(Saved data entries)
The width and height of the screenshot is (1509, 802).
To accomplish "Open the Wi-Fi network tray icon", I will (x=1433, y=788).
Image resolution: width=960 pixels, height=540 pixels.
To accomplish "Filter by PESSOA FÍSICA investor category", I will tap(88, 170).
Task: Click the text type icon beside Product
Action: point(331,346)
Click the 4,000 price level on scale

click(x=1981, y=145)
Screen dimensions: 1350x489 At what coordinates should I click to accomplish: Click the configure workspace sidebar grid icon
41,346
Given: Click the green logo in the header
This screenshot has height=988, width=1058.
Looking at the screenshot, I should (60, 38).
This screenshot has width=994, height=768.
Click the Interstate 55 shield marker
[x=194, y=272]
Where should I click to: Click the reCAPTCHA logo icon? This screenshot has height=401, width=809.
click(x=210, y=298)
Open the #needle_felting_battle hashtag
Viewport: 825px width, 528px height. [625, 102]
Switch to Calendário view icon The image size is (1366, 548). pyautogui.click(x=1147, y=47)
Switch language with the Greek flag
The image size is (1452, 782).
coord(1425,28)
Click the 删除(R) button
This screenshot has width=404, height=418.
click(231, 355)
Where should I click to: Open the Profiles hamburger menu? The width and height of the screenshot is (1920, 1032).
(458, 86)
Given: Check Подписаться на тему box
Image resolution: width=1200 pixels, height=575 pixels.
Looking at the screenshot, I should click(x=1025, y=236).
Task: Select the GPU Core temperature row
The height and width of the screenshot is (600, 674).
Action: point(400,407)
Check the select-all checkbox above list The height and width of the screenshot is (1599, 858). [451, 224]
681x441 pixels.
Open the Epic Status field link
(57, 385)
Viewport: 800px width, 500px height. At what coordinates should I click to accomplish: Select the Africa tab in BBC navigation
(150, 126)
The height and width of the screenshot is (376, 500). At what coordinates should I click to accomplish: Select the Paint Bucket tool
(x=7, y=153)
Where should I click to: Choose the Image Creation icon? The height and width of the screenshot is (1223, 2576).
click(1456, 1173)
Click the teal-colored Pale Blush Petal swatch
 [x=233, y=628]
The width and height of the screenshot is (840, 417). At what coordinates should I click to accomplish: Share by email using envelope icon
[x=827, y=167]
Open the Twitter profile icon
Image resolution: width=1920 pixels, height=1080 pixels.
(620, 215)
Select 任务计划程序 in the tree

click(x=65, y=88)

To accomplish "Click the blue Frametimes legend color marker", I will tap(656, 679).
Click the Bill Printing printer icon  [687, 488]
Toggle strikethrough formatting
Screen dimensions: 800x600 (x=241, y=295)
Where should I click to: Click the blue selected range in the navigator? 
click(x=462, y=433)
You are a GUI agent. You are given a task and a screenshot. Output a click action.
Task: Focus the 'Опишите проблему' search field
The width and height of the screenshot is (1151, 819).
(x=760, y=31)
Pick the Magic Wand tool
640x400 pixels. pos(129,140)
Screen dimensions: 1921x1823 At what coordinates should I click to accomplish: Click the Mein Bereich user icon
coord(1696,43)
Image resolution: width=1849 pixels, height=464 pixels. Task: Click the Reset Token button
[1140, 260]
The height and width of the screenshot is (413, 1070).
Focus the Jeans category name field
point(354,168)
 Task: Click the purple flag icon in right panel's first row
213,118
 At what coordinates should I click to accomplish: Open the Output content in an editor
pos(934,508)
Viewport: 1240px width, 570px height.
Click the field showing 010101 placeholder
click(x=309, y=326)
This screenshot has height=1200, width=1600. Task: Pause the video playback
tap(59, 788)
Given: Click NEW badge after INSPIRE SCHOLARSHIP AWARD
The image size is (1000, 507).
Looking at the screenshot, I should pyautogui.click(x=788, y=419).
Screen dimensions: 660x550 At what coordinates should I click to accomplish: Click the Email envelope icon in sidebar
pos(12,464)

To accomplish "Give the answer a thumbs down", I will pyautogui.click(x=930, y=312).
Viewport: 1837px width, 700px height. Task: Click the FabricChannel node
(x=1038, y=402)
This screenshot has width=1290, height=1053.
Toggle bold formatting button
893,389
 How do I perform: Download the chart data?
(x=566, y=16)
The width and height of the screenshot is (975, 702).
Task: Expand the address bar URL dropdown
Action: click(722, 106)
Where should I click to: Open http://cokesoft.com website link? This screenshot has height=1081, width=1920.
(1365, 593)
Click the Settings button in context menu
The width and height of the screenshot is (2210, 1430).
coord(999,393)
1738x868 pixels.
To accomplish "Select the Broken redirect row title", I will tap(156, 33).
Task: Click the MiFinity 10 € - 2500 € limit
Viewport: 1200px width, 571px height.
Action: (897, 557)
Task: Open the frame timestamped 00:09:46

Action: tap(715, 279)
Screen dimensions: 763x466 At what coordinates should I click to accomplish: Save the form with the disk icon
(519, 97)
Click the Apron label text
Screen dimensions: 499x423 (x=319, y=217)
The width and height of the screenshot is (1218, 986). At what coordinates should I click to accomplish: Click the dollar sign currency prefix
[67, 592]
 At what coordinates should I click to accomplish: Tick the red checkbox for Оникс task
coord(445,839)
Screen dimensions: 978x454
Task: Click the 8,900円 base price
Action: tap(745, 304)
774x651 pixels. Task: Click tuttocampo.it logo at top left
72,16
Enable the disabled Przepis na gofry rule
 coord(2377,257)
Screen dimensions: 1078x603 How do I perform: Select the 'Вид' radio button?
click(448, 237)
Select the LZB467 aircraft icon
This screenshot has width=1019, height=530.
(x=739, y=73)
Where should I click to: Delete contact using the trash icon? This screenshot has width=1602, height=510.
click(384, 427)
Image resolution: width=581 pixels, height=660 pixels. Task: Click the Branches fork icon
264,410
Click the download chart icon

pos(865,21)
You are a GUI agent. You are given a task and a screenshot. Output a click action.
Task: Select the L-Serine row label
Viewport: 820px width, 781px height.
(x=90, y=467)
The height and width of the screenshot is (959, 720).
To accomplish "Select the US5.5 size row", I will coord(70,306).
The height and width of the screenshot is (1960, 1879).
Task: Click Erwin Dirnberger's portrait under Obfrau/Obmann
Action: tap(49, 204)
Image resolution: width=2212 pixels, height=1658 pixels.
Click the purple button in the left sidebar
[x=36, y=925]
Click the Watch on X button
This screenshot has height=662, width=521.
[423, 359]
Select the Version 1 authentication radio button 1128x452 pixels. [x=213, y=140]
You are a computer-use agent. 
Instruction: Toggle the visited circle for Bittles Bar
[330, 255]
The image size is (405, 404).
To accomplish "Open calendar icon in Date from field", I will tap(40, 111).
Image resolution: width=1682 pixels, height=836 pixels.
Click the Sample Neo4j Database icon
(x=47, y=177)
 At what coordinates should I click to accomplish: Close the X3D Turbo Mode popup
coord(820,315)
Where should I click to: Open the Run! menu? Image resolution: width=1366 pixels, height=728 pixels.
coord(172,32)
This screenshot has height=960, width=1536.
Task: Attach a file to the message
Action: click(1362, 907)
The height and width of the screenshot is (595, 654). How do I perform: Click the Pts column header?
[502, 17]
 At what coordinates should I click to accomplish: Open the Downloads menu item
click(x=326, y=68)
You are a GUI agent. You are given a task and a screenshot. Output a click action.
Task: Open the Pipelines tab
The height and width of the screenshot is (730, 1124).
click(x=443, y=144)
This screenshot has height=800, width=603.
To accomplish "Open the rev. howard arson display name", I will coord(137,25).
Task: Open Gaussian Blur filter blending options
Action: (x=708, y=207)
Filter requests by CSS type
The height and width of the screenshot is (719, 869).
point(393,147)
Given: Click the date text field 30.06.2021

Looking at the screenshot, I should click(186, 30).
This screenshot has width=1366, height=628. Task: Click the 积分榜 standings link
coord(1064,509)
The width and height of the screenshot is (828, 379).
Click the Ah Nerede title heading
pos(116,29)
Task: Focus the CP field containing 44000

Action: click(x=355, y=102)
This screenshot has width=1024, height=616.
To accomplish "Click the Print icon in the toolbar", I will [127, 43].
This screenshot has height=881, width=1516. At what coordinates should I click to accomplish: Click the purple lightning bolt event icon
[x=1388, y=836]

= What is needed =
Filter the lines above so that only those with the string "Switch" remain, then copy them.

= Response area =
Switch to Calendário view icon The image size is (1366, 548). pyautogui.click(x=1147, y=47)
Switch language with the Greek flag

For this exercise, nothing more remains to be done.